Posted: Mon Apr 09, 2007 8:27 pm
by Alathald
OK, this is my first foray into overclocking so be gentle...

I've read through a couple guides but I'm still a little fuzzy, should I start with a certain mult. say 9x, and raise the FSB as high as possible, write that OC down and try the next mult. say 10x, until I find the highest stable OC or is there a better/safer method? I've read that RAM runs fastest at certain FSBs but I'm not really clear on how that all works.

I can find my way around in BIOS so I'm not completely hopeless, and I have played with OCing my RAM (hit 4-3-3-5 1t stable; have it set at 4-4-4-12 while OCing CPU).

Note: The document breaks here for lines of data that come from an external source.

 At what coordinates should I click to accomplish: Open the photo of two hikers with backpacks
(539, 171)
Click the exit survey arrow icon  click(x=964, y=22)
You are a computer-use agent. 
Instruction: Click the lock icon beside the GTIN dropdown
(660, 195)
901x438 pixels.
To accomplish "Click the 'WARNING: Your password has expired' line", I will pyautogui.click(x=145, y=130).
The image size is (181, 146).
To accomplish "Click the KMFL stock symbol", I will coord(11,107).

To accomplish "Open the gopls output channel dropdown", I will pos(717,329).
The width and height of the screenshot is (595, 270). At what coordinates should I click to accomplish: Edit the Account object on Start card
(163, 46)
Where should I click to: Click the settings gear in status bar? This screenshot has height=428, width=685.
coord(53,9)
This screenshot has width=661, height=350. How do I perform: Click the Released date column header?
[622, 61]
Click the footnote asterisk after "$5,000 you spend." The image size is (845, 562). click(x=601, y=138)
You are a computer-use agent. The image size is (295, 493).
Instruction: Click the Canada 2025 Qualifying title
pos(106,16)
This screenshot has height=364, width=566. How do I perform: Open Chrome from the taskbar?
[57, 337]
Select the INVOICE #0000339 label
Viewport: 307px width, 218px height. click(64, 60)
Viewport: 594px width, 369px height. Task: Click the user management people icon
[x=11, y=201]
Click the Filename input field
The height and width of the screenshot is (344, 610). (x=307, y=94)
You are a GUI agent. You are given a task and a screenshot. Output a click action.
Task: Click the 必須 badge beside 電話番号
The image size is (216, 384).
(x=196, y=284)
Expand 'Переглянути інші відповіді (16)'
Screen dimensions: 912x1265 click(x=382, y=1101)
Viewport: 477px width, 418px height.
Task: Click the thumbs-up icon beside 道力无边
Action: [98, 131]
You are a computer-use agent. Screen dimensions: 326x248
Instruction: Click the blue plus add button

Any help would be appreciated and full system is in my sig.

Thanks,
Kyle

Posted: Mon Apr 09, 2007 10:44 pm
by werty316
If you know your way around the BIOS in your motherboard then overclocking shouldn't be a big problem for you; here are some basic steps for those just starting off with overclocking:

Set your memory clock speed one step lower than what you have and in your case it would be DDR2-667, set the timings of your memory to the default settings, increase the HTT/FSB.

Posted: Tue Apr 10, 2007 7:54 am
by Alathald
OK thanks, I thought that was the general process but I wanted to be sure...what about the mult should I just leave that at stock or raise/lower it? Thanks for the help!

Posted: Sun Apr 15, 2007 12:54 pm
by odie2190
10 will oc the ram more. and 11 wont. the lower the mult the higher the oc on the ram.

Posted: Sun Apr 15, 2007 1:06 pm
by kenc51
Alathald wrote:OK thanks, I thought that was the general process but I wanted to be sure...what about the mult should I just leave that at stock or raise/lower it? Thanks for the help!
First test with a low multi (7x) and set the ram to 533MHz divider. Then increase the FSB slowly. This will test your motherboard. You need to find out how high the board can go before trying to OC the CPU/RAM.
Once you find the max, take not of that number on a piece of paper. This is you overall limit.
Then set the CPU to it's default multi and start raising the fsb from default again. Once you find this max, you'll have found the max MHz the CPU can do.
After this, lower the cpu multi again and start raising the fsb using the 667 or 800MHz memory divider. This way you find the max the ram can do.

Once you find the limits of each part, you can decide on the best combo. What you should be trying is to get the most cpu speed and highest ram speed WITH TIGHT TIMINGS. AMD loves low latency ram! You'll have to test/benchmark alot to find the sweet spot.